Je me trompais. J’aurais dû me souvenir de l’institution appelée potlatch, et des autres cas décrits par les ethnologues, où le surplus est détruit, cédé ou redistribué de façon que la structure de fond de la tribu ou de la communauté ne change ou ne souffre pas [4]. En aidant des villages d’Europe orientale à naître, les villages norvégiens ont su préserver leur propre identité. La pulsion entrepreneuriale a trouvé un débouché qui n’a rien dévasté. Les actifs ont été utilisés dans un but louable. Développement certes, quoique pour l’émergence de nouveaux villages, de nouveaux exemples d’une autre existence possible. Et dans ces pays existe un urgent besoin d’alternatives contrastant avec l’occidentalisation qui se répand, avec son message de merveilles produites par le développement et la concurrence économiques.
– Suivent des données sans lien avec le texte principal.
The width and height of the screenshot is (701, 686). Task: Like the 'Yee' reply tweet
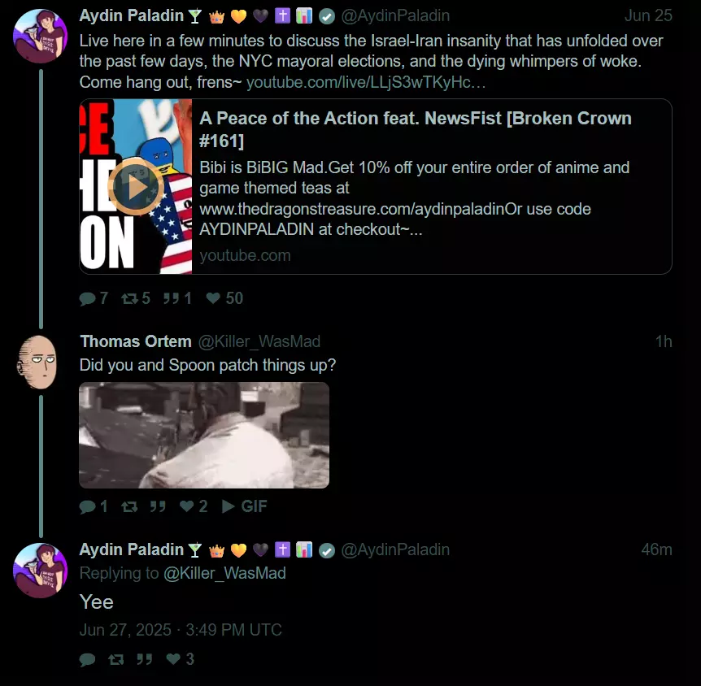coord(173,658)
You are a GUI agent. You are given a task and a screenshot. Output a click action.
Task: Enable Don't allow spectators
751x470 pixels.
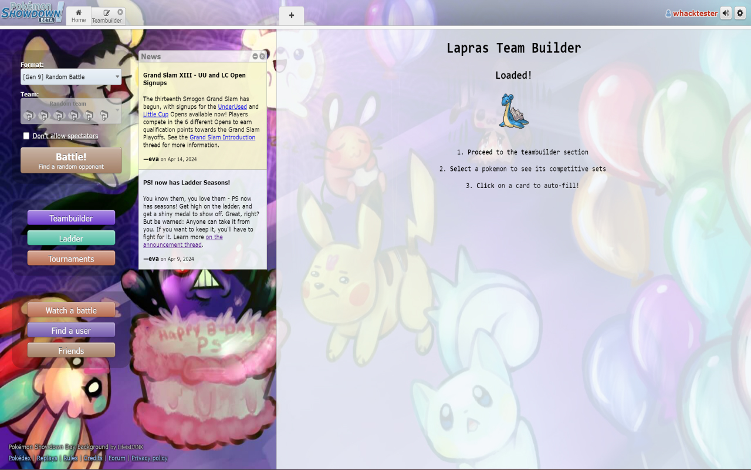pos(26,135)
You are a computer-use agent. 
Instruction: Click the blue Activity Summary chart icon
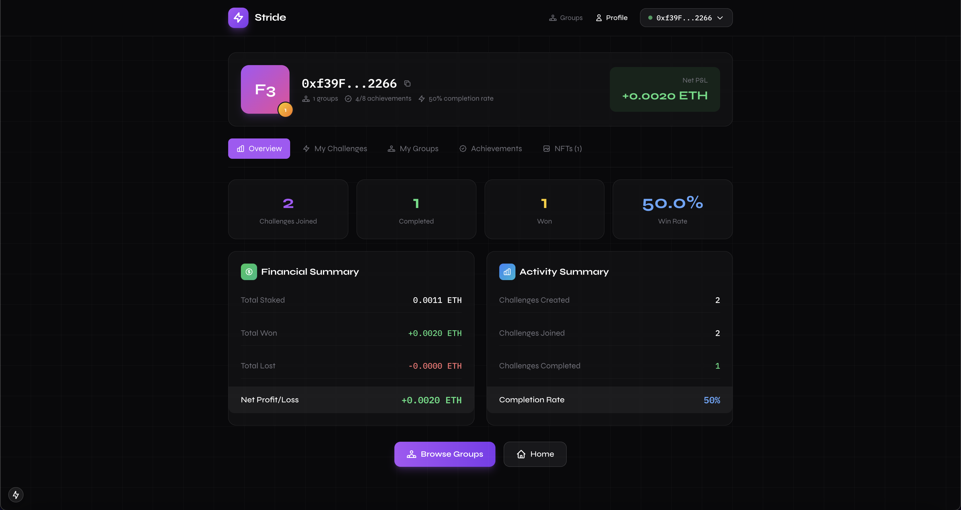point(507,272)
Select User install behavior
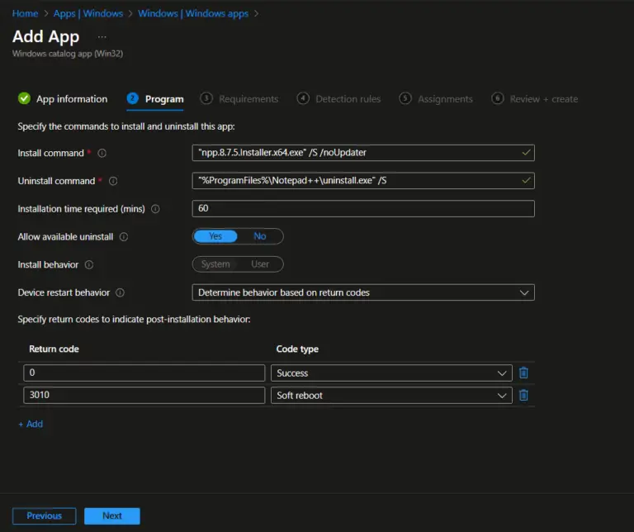The image size is (634, 532). tap(259, 264)
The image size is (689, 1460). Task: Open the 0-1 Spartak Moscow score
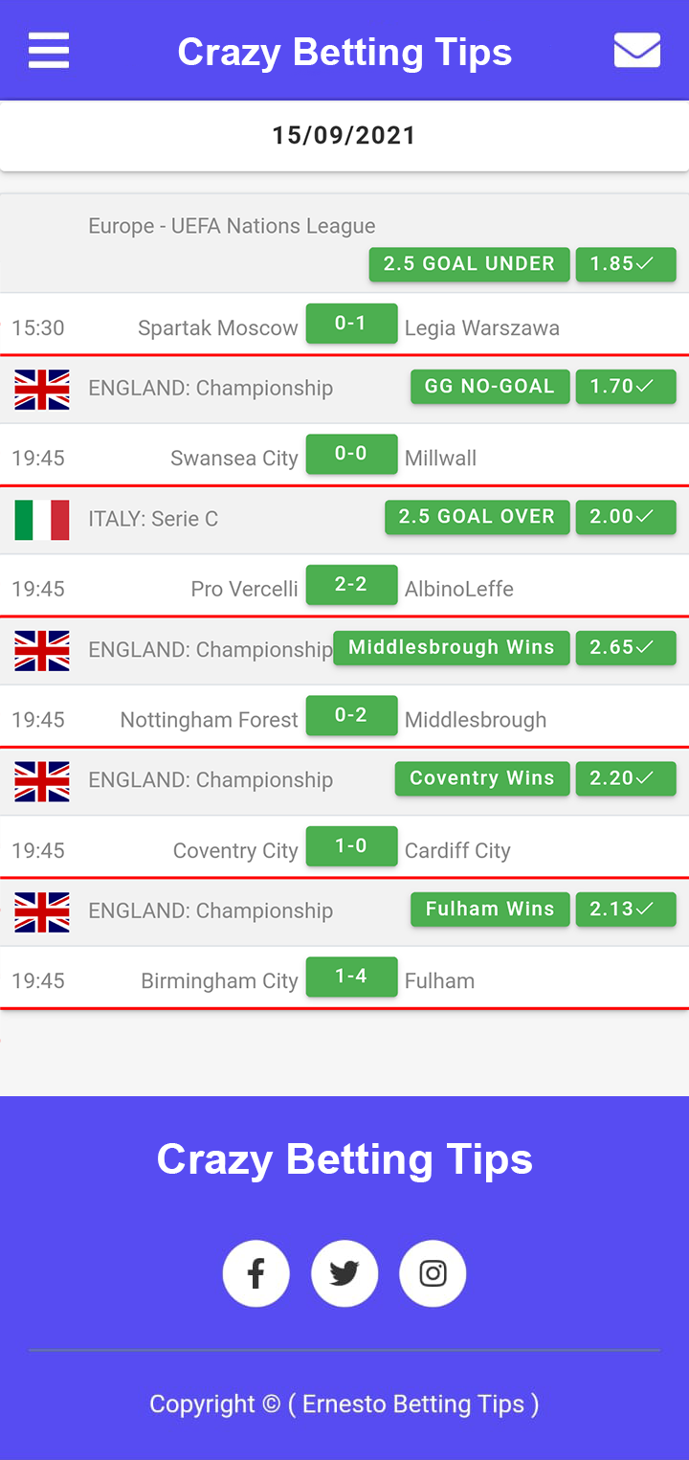(351, 324)
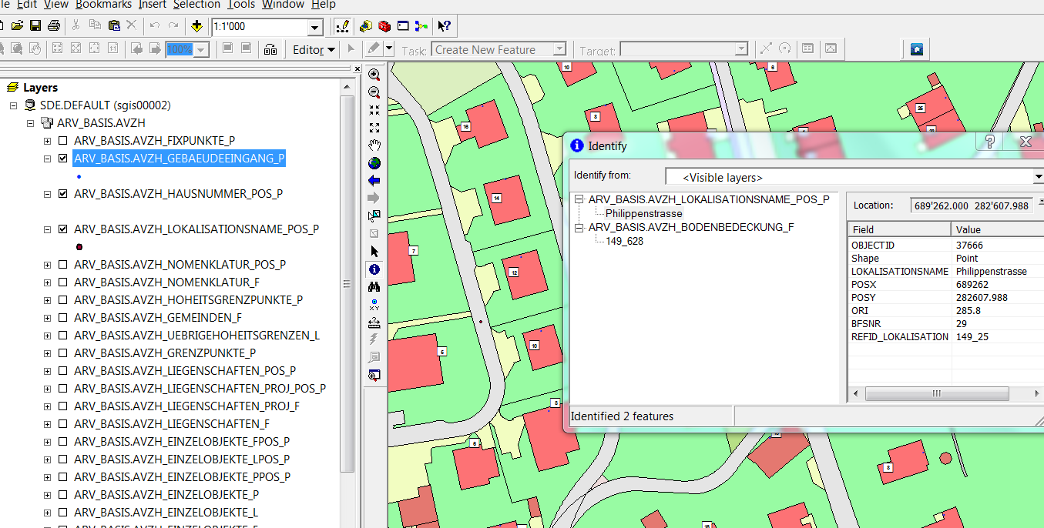This screenshot has height=528, width=1044.
Task: Uncheck the AVZH_GEBAEUDEEINGANG_P layer
Action: (x=63, y=159)
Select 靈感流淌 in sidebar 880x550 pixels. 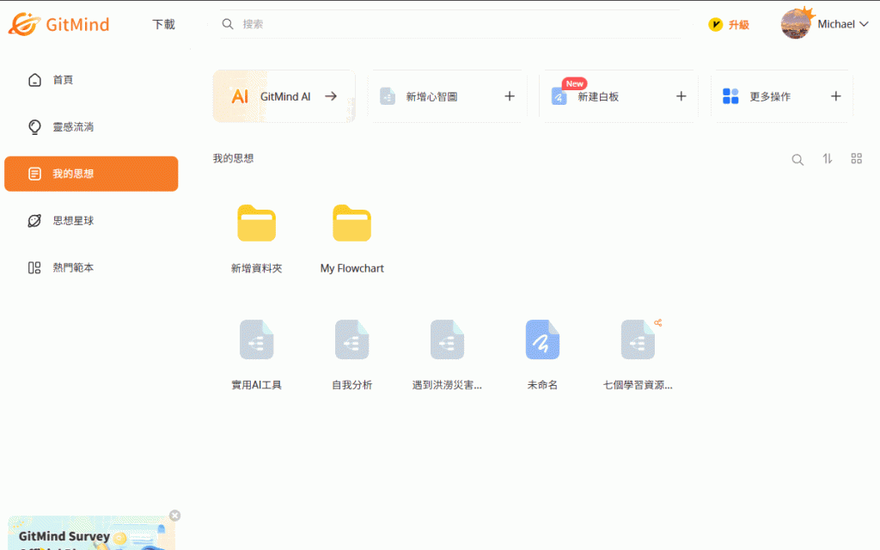[73, 127]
Nils Christie, Oslo, 30 décembre 2000
NOTES :
[1] En toute honnêteté, le texte italien dit « collaboratore ». Mais seule la France a utilisé ce mot pour désigner les traîtres pendant l’Occupation. Il n’a pas semblé souhaitable de mélanger Nils Christie et Pierre Laval. Le texte anglais originel parle, lui de « co-worker ». Et non pas de « colleague ». L’approximation la moins fausse a donc paru être celle de « participant ». N.D.T.
[2] On consultera à ce sujet les œuvres d’Erwin Goffmann. N.D.T.
[3] L’excellente maison d’édition italienne qui a publié la traduction italienne. N.D.T.
[4] Consulter à ce sujet Plough, Sword and Book : The Structure of Human History, Ernest Gellner, University of Chicago Press, 1988, 288 p. N.D.T.